People who reloaded bullets also need a certain hardness, too.
Too much antimony makes battery plates brittle and subject to breaking if the battery is mobile.

Tin was also used, helps mold fill out/adds toughness. Foundry type(individual type letters that got set in rows) is 60.5% lead, 25% antimony, 12% tin and 2.5% copper.(copper is up for debate, I have never measured it in it). Tin makes for sharp clean corners and a tougher alloy.

joestue

  • Hero Member
  • *****
  • Posts: 1763
  • Country: 00
Re: lead acid battery chemical analysis results
« Reply #7 on: January 04, 2024, 09:38:09 PM »
The problem is the antimony has a 50mv difference in voltage, causing self discharge and water loss.

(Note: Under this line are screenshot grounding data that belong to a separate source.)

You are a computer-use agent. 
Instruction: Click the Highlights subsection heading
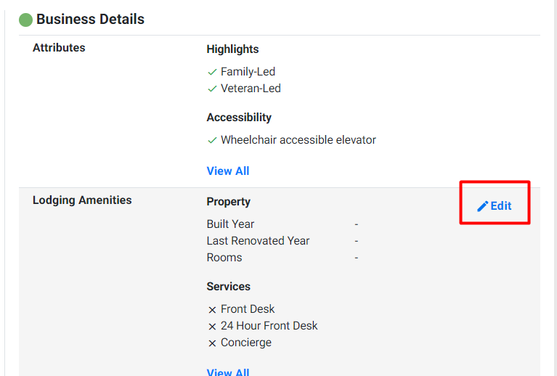tap(232, 49)
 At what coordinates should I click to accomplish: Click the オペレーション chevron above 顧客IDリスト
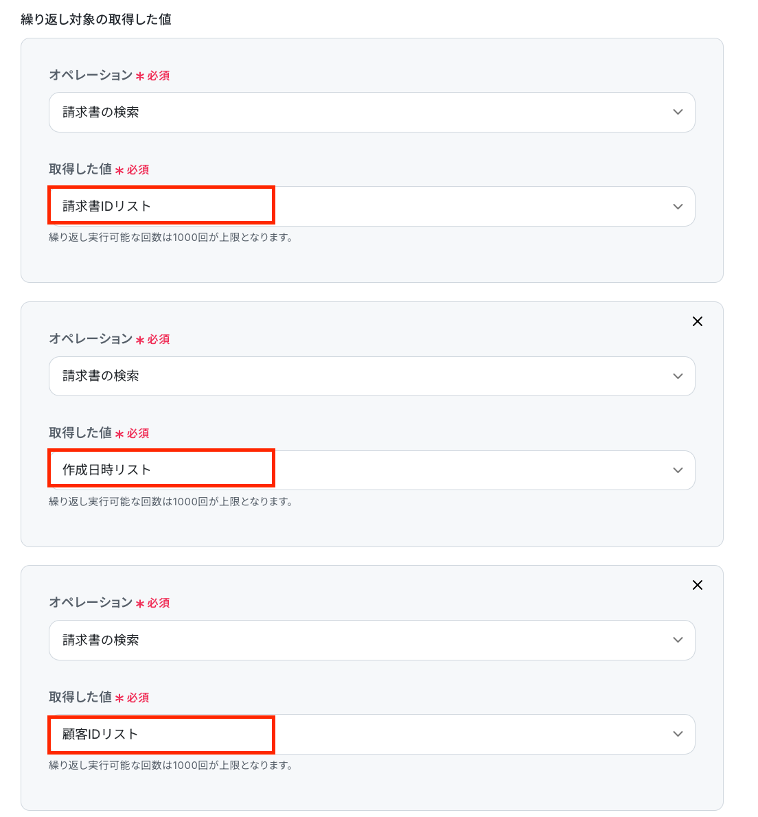tap(678, 640)
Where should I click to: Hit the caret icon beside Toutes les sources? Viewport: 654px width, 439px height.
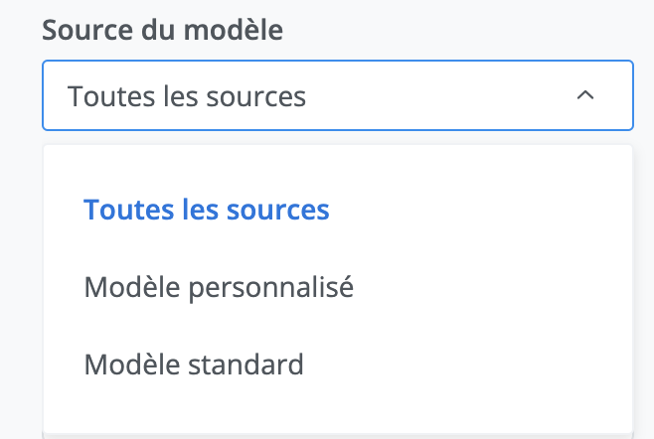tap(585, 95)
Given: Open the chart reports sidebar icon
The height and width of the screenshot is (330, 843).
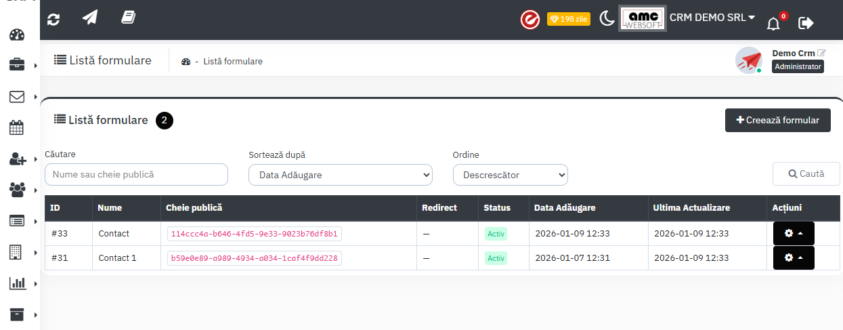Looking at the screenshot, I should pyautogui.click(x=17, y=283).
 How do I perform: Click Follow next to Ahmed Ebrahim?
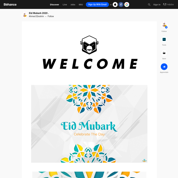pos(51,16)
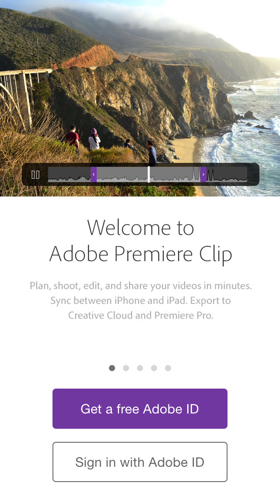Screen dimensions: 280x496
Task: Select the right purple trim handle
Action: point(203,175)
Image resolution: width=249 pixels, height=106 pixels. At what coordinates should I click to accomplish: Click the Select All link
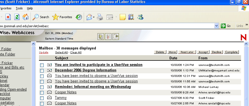[x=61, y=52]
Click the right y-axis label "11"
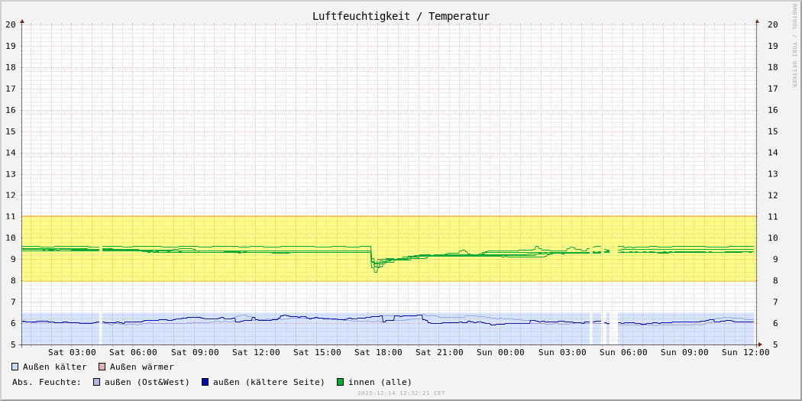 pyautogui.click(x=773, y=217)
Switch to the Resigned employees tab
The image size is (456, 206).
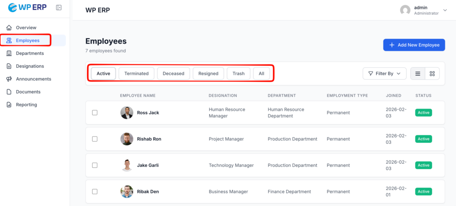[x=208, y=73]
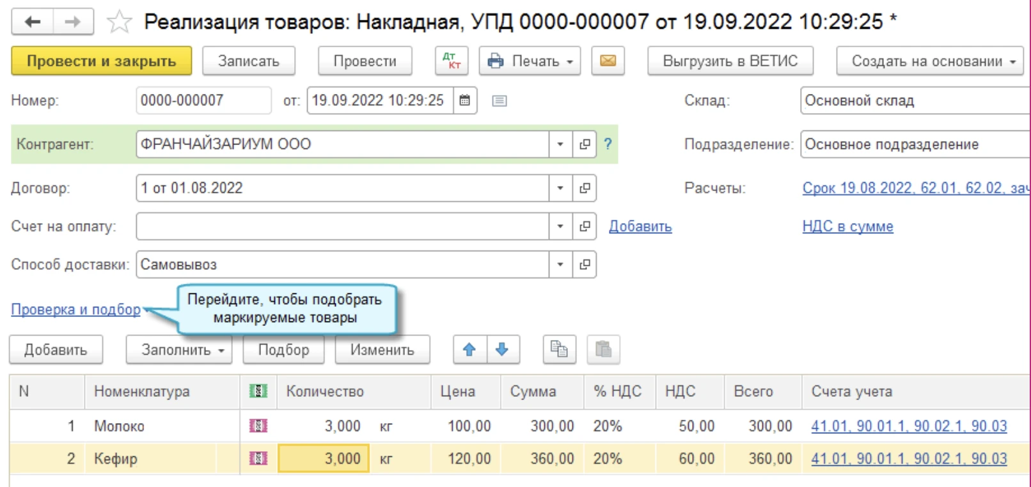Show Дт/Кт accounting entries
The height and width of the screenshot is (487, 1031).
point(452,61)
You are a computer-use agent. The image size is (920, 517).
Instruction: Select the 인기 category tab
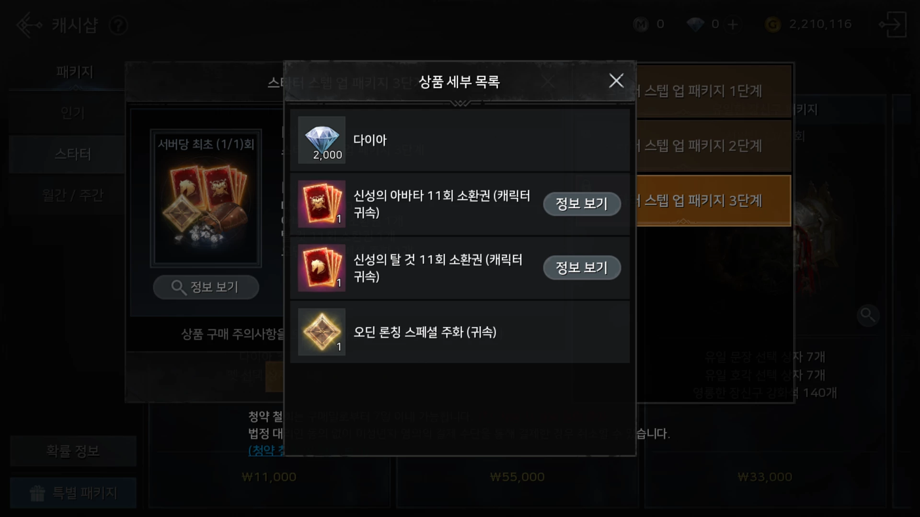pos(73,113)
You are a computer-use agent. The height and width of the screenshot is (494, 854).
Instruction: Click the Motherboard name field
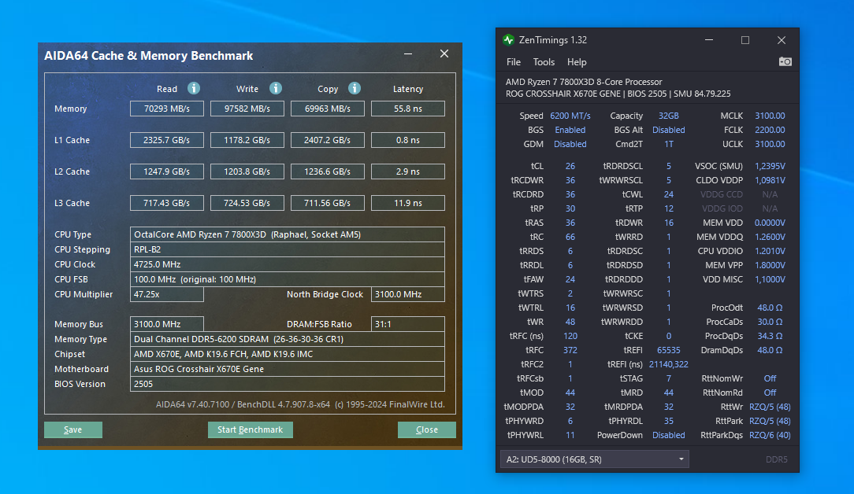pos(288,369)
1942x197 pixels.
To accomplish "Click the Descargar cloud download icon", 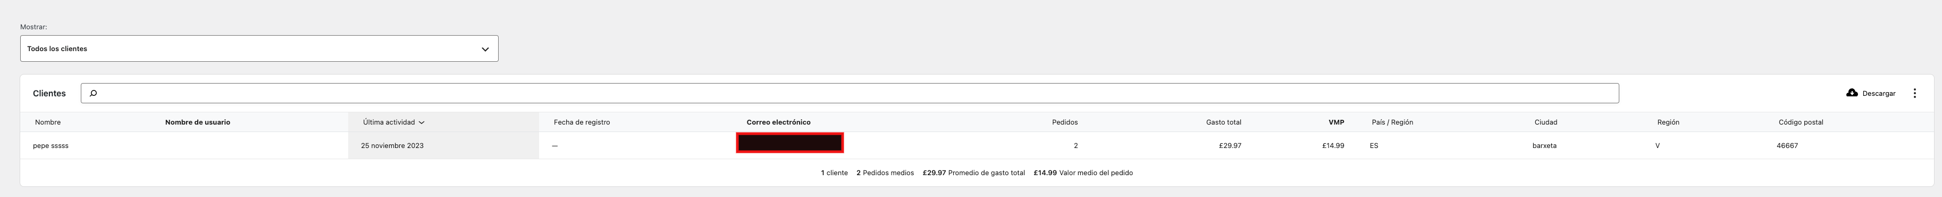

We did get a tin standard so will run more tests.

I have read of attempts to make a lead antimony positive plate and a lead negative plate, but apparently it plates over to the negative plate and you get the water loss problem again.
My wife says I'm not just a different colored rubik's cube, i am a rubik's knot in a cage.

joestue

  • Hero Member
  • *****
  • Posts: 1763
  • Country: 00
Re: lead acid battery chemical analysis results
« Reply #8 on: January 30, 2024, 04:11:12 PM »
Ran the same battery samples again (a chunk of positive grid plate is dissolved in nitric acid) and the tin results came back with significant variation.

The genesis battery was .14% tin. it allegedly lasted 7 years in an APC ups

the CSB was .3% and the BB battery was .08% -these batteries lasted a couple years.

this is all noise until more samples are run from dozens of batteries and correlated with the different environments.
My wife says I'm not just a different colored rubik's cube, i am a rubik's knot in a cage.